● What to produce: Copy the lines starting at the one that contains "Click the Reply text label" and ending at the one that contains "pos(189,501)", including both, with the pictures left out.

━━━ Data for the task

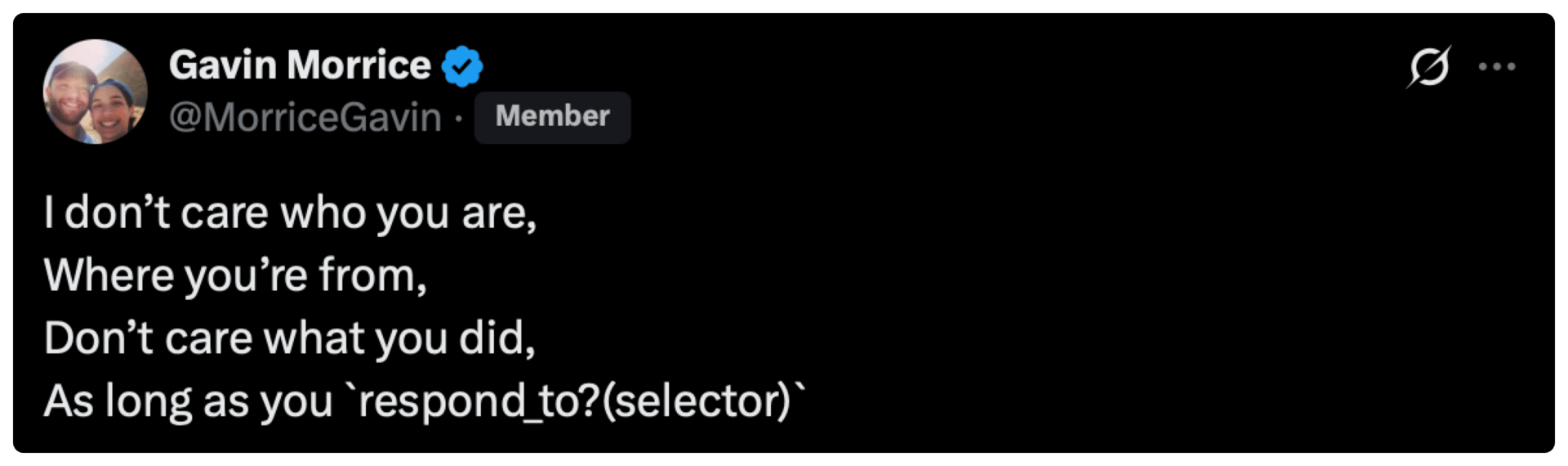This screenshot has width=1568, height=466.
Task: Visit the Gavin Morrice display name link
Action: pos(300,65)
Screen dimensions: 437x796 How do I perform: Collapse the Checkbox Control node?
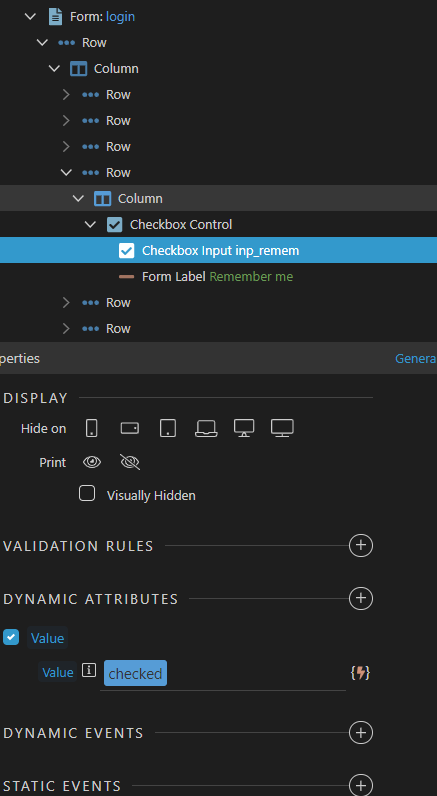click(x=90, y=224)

━━━━━━
━━━ Data for the task

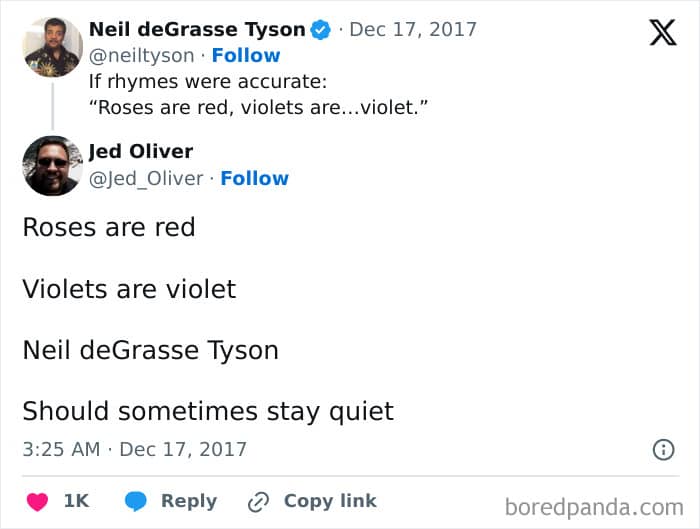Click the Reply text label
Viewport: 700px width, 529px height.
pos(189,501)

━━━━━━

● Reply to the exercise:
Click the Reply text label
Viewport: 700px width, 529px height.
pos(189,501)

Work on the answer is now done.